We have already learned to store both positive and negative integers. Now let’s look at fractional numbers.
Fractional numbers, or as we commonly call them “decimal numbers”, are those that do not correspond to whole parts (for example, 0.5, 2.31, 7.353, are fractional numbers).
Representing fractional numbers is more complicated than representing positive or negative integers. So we have different forms of representation, with the most common being floating-point.
Fixed Point Representation
One of the simplest ways to represent decimal numbers in binary is the fixed point method. In this approach, a fixed number of bits is assigned to the integer part and another fixed number to the fractional part of the number.
For example, in an 8-bit system with 4 bits for the integer part and 4 for the decimal part, the number 5.75
would be represented as 0101.1100
.
This technique is straightforward and easy to implement, but it has many limitations. The precision is limited by the number of bits dedicated to the fractional part.
Additionally, it is not dynamic and cannot handle numbers that exceed the range defined by the assigned bits.
Floating Point Representation
The floating point method is the de facto standard for representing decimal numbers in most modern computers. This method allows greater flexibility and precision when handling numbers of different magnitudes.
The IEEE 754 standard is the most widely used for the representation of floating point numbers.
In floating point representation, a number is divided into three parts: the sign, the exponent, and the mantissa.
- The sign indicates whether the number is positive or negative.
- The exponent determines where the decimal point is located.
- The mantissa is the fractional part of the number.
For example, the number 5.75
in 32-bit floating point format would be:
0 10000001 01110000000000000000000
- Sign:
0
(positive) - Exponent:
10000001
(129 in decimal) - Mantissa:
01110000000000000000000
This method allows for handling numbers of vastly different magnitudes by adjusting the exponent. However, it also has its limitations, especially in terms of precision for very small or very large numbers.
The representation is more complex than fixed point representation and requires greater computational cost. But, in return, it allows us to cover a huge amount of numbers.
Precision Issues
Despite its versatility, the representation of decimal numbers in floating point can lead to precision issues. This is because we are not actually encoding a number but rather “a very close number”.
For example, the decimal number 0.1 cannot be represented precisely in binary and results in a periodic representation in binary.
In floating point, that number is
- Sign:
0
- Exponent: 123 in decimal
- Mantissa: 5033165
That is, the number you are actually representing is not 0.1, but
0.100000001490116119384765625
It is a small difference, but it generates many problems and apparent contradictions when programming.
Real examples of “weird things” that can happen to you:
That adding ten times 0.1 and subtracting 1.0 does not equal zero.
0.1 + 0.1 + 0.1 + 0.1 + 0.1 + 0.1 + 0.1 + 0.1 + 0.1 + 0.1 - 1.0 = −2.77556×10^−17
Or that subtracting these two numbers does not yield 0.00001, which would be the “normal” result.
1.00001 - 1.0 = 0.00000999999
Or even that the result is different depending on the order in which you perform the operations.
(0.1 + 0.2) + 0.3 = 0.6000000000000001
0.1 + (0.2 + 0.3) = 0.6
That is, floating point numbers should be treated with caution. It’s not that they are bad, it’s that you need to understand how they work to know how to work with them.
Other Representations
There are other much less common techniques, but equally interesting for representing decimal numbers in binary. Some of these include:
Midpoint Notation: In this technique, a number is represented as the sum of two fixed point numbers. This can be useful in situations where high precision is required and range is not a primary concern.
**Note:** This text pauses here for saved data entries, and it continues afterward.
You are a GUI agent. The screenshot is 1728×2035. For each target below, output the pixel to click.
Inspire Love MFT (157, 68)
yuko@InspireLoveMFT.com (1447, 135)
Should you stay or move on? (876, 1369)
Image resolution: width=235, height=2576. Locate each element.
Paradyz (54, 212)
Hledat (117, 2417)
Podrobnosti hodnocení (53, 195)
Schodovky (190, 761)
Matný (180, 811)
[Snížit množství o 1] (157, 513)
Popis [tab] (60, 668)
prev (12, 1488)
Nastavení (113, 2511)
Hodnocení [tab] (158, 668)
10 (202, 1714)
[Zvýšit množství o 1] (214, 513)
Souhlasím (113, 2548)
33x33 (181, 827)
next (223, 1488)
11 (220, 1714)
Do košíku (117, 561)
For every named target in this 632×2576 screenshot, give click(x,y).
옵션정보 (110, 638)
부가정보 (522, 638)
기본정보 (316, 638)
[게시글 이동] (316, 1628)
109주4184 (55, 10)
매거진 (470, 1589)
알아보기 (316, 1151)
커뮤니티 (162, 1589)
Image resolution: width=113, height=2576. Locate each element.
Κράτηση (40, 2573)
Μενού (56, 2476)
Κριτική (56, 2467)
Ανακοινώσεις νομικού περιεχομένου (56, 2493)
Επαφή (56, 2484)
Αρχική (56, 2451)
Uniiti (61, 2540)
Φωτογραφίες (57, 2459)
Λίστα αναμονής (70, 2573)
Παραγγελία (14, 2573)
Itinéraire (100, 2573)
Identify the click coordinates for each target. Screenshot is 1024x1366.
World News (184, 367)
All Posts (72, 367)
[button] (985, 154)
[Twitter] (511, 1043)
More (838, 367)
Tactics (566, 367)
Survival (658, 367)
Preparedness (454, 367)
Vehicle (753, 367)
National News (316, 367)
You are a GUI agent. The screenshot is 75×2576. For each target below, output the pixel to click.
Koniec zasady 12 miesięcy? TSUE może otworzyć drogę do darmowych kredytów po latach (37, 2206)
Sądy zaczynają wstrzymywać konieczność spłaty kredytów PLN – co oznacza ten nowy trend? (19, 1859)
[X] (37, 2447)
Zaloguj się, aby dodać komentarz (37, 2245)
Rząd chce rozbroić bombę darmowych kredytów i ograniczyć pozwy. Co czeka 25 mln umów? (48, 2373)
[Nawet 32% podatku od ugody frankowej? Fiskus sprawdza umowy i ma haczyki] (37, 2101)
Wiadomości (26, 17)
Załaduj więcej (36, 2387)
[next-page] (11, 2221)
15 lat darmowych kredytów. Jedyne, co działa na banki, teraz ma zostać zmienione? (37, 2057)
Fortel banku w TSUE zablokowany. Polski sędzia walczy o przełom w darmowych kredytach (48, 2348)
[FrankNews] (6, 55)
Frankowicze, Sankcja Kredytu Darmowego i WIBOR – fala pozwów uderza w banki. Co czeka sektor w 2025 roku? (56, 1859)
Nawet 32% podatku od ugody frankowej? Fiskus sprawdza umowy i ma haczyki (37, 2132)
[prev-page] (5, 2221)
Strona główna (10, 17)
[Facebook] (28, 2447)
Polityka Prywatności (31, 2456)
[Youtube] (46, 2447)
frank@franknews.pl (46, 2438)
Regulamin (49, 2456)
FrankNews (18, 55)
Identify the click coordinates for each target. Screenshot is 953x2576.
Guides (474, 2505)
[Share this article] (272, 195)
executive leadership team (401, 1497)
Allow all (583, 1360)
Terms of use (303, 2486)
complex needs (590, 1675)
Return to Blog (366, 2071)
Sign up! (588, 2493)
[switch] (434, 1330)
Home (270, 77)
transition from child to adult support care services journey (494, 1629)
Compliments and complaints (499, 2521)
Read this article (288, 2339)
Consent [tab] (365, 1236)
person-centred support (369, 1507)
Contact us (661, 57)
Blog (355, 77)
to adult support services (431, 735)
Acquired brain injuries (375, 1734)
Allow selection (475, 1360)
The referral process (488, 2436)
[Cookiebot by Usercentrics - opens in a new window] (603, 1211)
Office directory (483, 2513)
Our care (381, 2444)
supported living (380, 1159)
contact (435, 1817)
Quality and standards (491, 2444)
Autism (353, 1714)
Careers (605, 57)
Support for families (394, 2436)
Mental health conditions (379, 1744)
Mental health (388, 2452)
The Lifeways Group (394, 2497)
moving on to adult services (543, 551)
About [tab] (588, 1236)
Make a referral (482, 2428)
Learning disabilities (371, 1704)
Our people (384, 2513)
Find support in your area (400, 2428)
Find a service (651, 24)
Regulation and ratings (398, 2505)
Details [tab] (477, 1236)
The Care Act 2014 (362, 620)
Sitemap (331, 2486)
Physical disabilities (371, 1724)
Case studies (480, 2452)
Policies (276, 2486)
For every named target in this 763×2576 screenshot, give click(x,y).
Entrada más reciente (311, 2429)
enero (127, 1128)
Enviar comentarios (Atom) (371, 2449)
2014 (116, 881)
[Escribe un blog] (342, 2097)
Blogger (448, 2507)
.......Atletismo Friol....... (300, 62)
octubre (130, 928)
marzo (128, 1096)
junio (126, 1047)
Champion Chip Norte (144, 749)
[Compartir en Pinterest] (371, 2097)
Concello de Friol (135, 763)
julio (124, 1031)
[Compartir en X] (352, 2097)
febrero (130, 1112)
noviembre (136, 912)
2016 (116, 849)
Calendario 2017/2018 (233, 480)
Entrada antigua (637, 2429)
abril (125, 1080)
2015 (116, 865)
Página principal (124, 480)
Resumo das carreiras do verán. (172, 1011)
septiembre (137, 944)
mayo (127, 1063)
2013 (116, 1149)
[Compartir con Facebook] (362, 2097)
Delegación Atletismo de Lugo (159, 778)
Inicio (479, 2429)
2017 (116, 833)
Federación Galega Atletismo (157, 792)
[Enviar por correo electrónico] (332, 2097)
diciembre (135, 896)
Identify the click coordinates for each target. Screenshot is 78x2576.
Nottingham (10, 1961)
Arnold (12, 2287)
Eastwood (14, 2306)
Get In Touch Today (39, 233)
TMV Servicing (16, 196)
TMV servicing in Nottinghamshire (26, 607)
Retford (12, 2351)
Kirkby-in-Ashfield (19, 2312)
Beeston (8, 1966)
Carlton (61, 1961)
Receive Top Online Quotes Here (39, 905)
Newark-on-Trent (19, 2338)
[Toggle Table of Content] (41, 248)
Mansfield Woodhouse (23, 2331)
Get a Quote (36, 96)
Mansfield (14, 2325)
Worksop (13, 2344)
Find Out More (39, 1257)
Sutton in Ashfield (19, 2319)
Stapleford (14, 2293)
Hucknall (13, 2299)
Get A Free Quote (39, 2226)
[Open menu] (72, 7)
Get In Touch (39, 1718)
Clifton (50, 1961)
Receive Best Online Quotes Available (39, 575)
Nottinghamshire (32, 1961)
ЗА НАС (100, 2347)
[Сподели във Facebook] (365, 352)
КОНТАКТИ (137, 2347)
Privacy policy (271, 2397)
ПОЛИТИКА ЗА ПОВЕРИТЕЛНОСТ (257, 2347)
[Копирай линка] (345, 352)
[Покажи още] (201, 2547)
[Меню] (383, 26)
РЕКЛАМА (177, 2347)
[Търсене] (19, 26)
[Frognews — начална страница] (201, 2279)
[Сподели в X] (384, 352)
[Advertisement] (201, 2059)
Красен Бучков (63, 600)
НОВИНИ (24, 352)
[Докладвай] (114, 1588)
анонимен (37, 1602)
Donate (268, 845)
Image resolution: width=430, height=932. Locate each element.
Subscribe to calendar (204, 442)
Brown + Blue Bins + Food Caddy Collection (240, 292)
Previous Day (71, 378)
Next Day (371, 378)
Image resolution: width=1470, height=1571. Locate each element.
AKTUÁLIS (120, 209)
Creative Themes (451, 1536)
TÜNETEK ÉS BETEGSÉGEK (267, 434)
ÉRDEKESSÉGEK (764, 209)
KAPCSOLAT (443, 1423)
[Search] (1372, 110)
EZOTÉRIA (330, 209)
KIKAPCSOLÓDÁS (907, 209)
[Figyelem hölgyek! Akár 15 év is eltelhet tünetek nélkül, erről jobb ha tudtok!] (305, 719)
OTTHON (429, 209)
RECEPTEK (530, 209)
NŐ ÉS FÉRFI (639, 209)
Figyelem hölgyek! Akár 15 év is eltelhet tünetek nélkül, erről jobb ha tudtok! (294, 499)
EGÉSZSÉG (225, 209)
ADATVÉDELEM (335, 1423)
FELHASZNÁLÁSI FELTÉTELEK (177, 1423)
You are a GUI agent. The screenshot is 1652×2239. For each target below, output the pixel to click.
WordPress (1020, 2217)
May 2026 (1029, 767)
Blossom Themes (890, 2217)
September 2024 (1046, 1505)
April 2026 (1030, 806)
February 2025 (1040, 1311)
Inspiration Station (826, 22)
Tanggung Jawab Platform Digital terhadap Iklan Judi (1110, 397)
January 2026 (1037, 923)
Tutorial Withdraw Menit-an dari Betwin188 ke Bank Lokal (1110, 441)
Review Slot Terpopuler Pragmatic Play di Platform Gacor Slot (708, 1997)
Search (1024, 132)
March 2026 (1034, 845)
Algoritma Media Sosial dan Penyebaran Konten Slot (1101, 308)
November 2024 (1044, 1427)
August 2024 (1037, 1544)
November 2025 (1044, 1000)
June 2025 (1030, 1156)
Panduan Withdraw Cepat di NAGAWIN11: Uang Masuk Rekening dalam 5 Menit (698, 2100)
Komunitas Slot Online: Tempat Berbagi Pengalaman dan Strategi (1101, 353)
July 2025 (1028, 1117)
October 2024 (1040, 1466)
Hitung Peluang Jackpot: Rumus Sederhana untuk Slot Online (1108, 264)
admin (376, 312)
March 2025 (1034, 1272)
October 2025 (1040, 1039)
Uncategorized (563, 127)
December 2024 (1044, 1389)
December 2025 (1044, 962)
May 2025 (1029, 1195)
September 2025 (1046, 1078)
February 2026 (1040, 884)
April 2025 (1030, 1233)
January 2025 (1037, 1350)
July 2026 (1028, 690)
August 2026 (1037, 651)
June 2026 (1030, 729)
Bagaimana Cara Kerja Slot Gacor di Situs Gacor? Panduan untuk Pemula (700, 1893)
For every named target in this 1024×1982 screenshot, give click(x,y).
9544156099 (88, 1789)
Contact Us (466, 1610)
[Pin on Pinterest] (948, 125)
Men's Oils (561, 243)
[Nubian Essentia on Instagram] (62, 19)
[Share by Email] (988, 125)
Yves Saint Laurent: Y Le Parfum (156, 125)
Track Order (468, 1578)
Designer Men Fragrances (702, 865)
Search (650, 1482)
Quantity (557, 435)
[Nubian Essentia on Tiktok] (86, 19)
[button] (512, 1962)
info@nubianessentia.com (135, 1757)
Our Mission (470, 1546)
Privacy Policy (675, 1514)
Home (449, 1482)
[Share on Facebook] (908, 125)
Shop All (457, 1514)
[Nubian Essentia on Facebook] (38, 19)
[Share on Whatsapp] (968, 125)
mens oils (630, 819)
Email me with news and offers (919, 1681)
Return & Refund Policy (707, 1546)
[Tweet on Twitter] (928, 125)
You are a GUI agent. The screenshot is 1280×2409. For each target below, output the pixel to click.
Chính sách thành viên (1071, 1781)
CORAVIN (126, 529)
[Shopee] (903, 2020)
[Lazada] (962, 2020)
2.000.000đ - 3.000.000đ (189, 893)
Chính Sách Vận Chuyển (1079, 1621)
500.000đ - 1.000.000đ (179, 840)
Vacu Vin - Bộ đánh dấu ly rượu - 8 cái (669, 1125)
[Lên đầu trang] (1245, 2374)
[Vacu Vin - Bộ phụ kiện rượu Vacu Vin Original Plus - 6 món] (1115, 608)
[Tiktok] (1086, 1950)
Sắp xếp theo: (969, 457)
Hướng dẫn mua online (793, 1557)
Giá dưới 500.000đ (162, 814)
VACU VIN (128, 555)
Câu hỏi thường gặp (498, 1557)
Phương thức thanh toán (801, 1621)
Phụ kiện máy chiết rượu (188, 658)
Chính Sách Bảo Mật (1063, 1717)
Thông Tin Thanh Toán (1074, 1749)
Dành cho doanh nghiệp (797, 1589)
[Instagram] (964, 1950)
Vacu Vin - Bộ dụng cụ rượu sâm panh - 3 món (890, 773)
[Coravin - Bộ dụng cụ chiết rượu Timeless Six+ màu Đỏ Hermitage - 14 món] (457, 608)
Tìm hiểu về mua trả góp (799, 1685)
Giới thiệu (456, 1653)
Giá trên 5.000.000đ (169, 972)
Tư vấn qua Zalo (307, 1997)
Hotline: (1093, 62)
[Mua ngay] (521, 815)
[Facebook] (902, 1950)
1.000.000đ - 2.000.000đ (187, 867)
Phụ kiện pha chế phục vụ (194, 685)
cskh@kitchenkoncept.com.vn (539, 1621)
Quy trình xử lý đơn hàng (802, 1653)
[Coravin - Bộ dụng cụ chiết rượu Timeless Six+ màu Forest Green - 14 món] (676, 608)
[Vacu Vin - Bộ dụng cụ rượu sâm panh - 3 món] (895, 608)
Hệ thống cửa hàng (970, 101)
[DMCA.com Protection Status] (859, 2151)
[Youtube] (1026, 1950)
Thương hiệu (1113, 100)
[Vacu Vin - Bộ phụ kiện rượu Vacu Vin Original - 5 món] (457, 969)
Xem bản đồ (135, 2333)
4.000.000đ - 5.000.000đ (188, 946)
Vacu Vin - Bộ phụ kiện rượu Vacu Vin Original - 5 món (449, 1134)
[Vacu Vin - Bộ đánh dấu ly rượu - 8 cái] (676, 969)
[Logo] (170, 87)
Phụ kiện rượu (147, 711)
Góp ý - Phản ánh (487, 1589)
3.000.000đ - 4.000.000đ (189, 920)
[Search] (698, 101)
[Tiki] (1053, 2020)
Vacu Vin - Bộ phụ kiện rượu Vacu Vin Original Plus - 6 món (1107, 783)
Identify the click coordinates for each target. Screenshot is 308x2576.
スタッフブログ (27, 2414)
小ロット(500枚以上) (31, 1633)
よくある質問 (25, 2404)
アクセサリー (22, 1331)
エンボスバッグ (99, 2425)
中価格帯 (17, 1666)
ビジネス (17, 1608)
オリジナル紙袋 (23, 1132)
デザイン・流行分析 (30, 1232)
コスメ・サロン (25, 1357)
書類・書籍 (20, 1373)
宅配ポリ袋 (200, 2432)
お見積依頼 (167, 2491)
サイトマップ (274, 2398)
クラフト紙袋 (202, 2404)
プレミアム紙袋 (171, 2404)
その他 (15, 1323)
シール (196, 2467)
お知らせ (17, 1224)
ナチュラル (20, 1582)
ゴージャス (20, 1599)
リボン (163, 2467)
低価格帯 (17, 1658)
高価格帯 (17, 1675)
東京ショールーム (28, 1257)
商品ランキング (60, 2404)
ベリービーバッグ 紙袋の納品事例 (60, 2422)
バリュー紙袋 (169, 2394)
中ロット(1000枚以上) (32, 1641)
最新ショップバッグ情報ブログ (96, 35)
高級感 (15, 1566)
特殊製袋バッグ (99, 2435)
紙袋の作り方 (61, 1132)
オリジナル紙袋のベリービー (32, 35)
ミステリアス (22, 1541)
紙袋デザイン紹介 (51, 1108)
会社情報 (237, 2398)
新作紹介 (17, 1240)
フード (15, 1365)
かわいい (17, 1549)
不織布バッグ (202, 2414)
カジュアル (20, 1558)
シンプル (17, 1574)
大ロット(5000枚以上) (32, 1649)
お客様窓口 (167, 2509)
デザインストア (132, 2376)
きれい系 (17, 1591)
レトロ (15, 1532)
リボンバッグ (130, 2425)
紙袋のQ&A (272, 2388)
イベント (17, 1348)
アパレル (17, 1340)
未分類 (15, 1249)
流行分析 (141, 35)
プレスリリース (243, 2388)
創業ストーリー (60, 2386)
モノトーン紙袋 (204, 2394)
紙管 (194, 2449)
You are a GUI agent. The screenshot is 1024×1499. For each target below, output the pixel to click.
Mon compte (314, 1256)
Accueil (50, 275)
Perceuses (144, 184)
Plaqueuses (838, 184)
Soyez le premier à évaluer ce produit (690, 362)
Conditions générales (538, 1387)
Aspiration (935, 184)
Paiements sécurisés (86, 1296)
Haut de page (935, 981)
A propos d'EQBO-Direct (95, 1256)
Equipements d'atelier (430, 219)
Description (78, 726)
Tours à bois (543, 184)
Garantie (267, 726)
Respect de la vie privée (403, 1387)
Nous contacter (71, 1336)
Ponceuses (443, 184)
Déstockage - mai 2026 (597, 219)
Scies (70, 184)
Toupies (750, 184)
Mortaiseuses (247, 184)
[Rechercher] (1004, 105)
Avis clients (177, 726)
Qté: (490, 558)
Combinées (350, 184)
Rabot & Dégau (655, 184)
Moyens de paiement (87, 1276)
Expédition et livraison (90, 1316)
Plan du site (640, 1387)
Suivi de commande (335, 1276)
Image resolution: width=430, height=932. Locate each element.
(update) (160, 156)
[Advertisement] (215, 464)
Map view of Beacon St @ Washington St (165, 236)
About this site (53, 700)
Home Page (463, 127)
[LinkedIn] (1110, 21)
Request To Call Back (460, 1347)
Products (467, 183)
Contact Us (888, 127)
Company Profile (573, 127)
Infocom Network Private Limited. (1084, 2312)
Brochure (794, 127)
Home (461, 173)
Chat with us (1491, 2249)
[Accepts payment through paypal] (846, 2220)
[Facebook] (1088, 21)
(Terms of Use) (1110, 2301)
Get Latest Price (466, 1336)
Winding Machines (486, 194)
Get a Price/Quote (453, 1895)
Fixed Point Method: Similar to fixed point, but with a variable number of bits for the fractional part. This can allow for greater precision for certain numbers, but at the cost of flexibility in range.
Normalized Floating Point: A variant of floating point that ensures the most significant bit of the mantissa is always
1
, which improves precision and range compared to standard floating point.